Additional technical information

37

 

 

518 Operating Background

Transparency in digital systems

Digital audio gives a unique opportunity to deliver exceptional sound quality in a recording or broadcast. In the first decade of this technology, considerable progress was made developing the gateways – i.e. A/D and D/A conversion. The promise of digital audio is only deliverable if the digital audio signal is handled with complete integrity.

It is has been a common misconception among practising engineers that the signal is robust once it is in the digital domain. This combined with a general misunderstanding about dither, has led to working practises that degrade the potential of the recording. Obviously, it is necessary to understand the signal processes, and to have a way to process the signal optimally.
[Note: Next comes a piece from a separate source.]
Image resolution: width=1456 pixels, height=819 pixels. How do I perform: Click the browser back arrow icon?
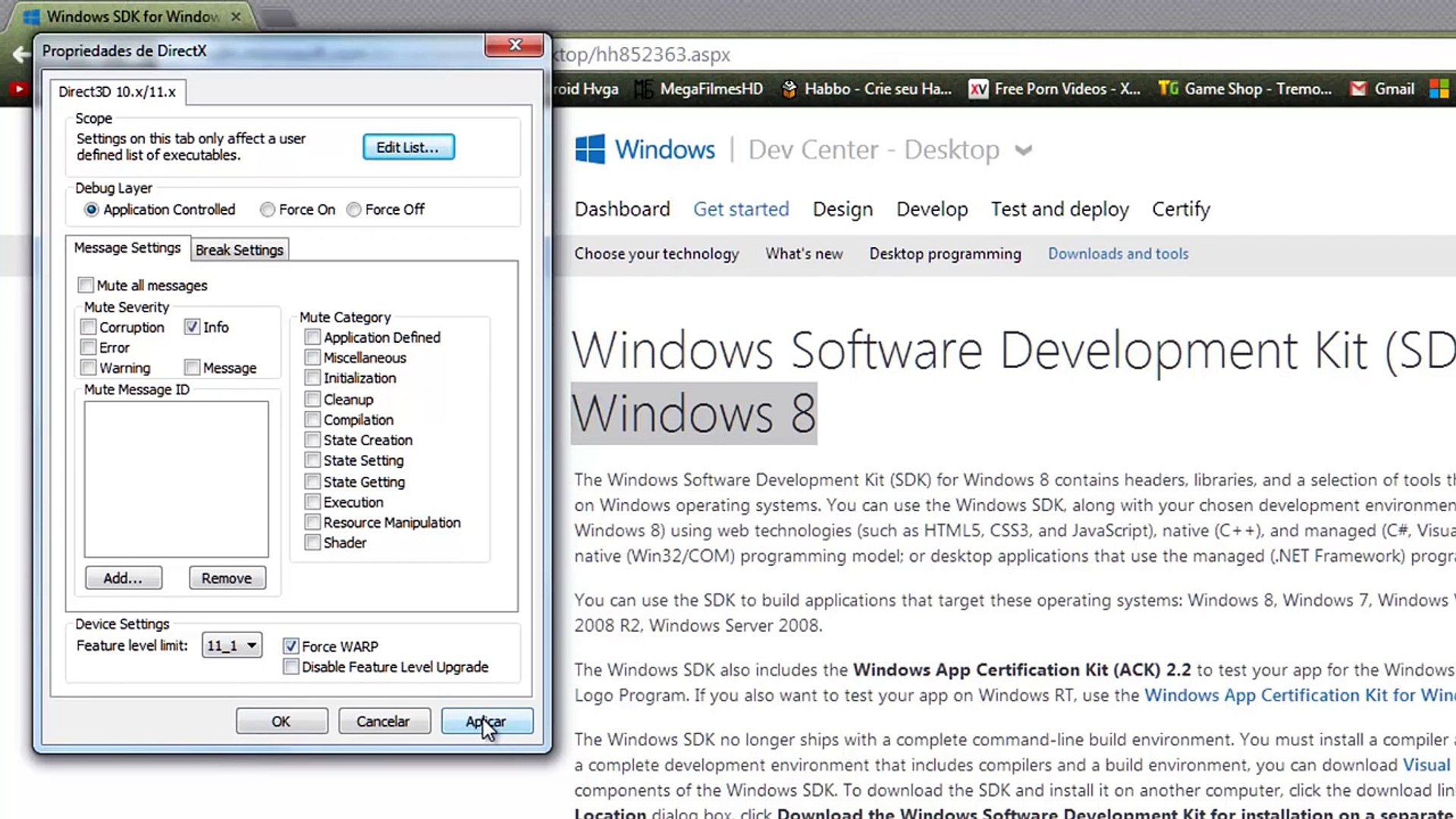click(x=20, y=54)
The 518 allows you to achieve a transparent channel with the maximum subjective dynamic range. This section explains the technical background.

Digital Audio and Quantisation

Digital audio is used because it is possible to transmit the data through space (broadcast) or time (recording) without any loss of information or generation degradation. This property of digital audio makes it extremely attractive. The major development in digital audio has been in extending our comprehension of the processes of digitisation and reconstruction of the original analogue signal.

Dither

Dither is an essential lubricant if a digital audio channel that includes processing is to remain transparent.

Transparency in a digital channel is the result of maintaining linearity at both high and low levels and not falling prey to signal-processing distortions like, for example, noise modulation.

It is well established that in order for linearity to be maintained, dither must be applied at every non-trivial signal processing stage. By non-trivial, we include all operations that modify a sample. With very few exceptions, arithmetic operations that modify a sample result in an increase in the number of bits representing the output result; in a fixed size channel, this can therefore lead to truncation or quantisation effects.

In a recording process, the typical non-trivial operations will be:

Truncation and requantisation if the A/D converter has a larger word size than the recorder.

Truncation and requantisation if the recorder has a larger word size than the editor.

Truncation, requantisation and many potential signal-processing errors in the editor itself.

Truncation and requantisation if the editor has a larger word size than the final carrier.

Truncation and requantisation mastering house processes the material (e.g. gain shift, dc filtering etc.).

It is well established that applying dither with triangular probability distribution of ± 1 LSB to a quantisation process results in perfect linearity, contributes no noise modulation and permits resolution of signal elements below the LSB. It is therefore the ideal tool to achieve transparent processing.